Case Presentation: A 66-year-old man with a history of
hypertension and ocular MG had
COVID-19 and required ICU admission. The patient underwent
mechanical ventilation and
tracheotomy and was treated with
remdesivir and
corticosteroids. Fifteen days after admission, he complained of tetraparesis without the ocular involvement that remained unchanged despite the increase in
anticholinesterase therapy. The
length of stay (LOS) in ICU was 35 days. On day 2 of admission, the patient underwent a frontal muscle jitter study that confirmed the MG, and electroneurography (ENG) and electromyography (EMG) that showed overlapping ICUAW with electrophysiological signs characteristic of CIP. The cerebrospinal fluid (CSF) showed normal pressure, cell count, and
protein levels (<45 mg/dl) without
albumin-cytologic disassociation. The CSF/serum
glucose ratio was normal. The CSF culture for possible organisms, laboratory tests for autoimmune disorders, the panel of antiganglioside
antibodies, and the
paraneoplastic syndrome were negative. Strength and functional outcomes were tested with the MRC scale, the DRS, Barthel scale, and the Functional Independence Measure (FIM) at admission, discharge, and follow-up. Muscular strength improved progressively, and the MRC scale sum-score was 50 at discharge.

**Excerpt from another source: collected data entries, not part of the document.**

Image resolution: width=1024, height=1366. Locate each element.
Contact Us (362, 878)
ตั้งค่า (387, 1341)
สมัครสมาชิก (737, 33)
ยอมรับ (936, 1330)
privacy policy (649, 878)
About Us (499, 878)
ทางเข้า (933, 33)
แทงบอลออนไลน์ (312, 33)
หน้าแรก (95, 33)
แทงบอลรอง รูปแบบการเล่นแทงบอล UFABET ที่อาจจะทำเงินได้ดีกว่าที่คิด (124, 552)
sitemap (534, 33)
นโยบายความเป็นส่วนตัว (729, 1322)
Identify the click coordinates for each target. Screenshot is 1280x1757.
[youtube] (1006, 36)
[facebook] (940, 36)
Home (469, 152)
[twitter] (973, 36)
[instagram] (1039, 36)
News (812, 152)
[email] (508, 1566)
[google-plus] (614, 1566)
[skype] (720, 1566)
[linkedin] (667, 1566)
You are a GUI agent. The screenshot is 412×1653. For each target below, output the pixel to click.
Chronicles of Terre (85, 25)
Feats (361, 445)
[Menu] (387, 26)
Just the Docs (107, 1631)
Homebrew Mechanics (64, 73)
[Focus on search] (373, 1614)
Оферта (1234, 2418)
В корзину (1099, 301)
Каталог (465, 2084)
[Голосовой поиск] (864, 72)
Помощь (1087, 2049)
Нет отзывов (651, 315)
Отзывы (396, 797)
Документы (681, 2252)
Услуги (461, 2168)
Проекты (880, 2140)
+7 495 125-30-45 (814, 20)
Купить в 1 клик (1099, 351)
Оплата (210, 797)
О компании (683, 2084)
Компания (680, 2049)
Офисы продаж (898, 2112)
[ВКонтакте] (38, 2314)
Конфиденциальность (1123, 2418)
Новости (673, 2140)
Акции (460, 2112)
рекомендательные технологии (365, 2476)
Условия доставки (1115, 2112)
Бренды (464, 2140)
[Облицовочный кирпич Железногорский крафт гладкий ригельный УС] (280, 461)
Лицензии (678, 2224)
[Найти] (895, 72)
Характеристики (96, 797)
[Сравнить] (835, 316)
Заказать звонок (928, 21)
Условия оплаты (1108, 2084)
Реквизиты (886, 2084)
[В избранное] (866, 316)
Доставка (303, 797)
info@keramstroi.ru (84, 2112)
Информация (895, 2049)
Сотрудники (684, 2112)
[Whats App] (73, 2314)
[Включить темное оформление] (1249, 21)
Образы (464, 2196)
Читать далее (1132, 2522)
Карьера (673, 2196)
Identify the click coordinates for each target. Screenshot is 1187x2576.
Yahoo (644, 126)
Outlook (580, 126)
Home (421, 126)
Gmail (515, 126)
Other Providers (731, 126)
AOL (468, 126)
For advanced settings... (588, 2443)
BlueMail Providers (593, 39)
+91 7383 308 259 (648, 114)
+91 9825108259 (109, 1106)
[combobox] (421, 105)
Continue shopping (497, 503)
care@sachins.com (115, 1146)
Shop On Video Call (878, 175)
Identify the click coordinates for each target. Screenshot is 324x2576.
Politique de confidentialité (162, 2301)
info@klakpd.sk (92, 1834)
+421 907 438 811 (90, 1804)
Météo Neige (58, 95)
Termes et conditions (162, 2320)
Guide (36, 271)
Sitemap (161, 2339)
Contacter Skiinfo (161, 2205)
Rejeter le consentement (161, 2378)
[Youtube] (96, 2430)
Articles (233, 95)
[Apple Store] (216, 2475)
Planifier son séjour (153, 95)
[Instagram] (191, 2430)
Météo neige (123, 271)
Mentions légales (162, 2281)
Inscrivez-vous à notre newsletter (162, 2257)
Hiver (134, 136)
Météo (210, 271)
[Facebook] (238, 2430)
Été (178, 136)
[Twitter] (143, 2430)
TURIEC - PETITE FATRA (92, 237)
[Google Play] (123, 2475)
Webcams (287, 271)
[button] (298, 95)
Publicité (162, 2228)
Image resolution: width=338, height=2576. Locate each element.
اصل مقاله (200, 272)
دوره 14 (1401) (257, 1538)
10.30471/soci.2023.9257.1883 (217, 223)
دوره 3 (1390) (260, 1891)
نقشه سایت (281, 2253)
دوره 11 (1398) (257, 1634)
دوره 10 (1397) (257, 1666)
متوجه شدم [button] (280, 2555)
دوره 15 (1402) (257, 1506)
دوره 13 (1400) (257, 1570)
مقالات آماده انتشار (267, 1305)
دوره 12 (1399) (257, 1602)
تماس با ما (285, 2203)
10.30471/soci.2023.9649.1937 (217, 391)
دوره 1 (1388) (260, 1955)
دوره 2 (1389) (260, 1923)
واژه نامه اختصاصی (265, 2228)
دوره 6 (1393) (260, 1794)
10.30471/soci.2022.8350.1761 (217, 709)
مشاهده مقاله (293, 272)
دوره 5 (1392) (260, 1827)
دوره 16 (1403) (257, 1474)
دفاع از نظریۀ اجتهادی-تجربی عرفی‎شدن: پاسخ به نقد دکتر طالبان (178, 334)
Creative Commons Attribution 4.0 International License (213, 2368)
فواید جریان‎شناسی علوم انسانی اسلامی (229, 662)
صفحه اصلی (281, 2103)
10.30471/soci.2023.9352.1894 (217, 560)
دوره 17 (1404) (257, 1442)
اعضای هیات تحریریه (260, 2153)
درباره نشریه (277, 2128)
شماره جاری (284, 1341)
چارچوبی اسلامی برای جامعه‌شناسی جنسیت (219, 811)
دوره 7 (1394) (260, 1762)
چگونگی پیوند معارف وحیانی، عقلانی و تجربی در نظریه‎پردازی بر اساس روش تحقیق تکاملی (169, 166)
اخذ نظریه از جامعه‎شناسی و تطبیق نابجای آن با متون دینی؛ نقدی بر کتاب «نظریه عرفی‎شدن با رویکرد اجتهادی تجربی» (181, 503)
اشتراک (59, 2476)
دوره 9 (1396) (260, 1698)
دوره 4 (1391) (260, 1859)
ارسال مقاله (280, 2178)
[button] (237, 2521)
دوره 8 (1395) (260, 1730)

Anticholinesterase therapy with
pyridostigmine at a dosage of 30 mg 3 times daily, which the patient was taking before
COVID-19, was resumed. His motor abilities recovered, and functional evaluations showed full recovery at follow-up.
Conclusion: In the described subject, the coexistence of both neuromuscular disorders did not affect the
clinical course and recovery, but the question remains about generalization to all patients with MG. The rehabilitation interventions might have facilitated the outcome.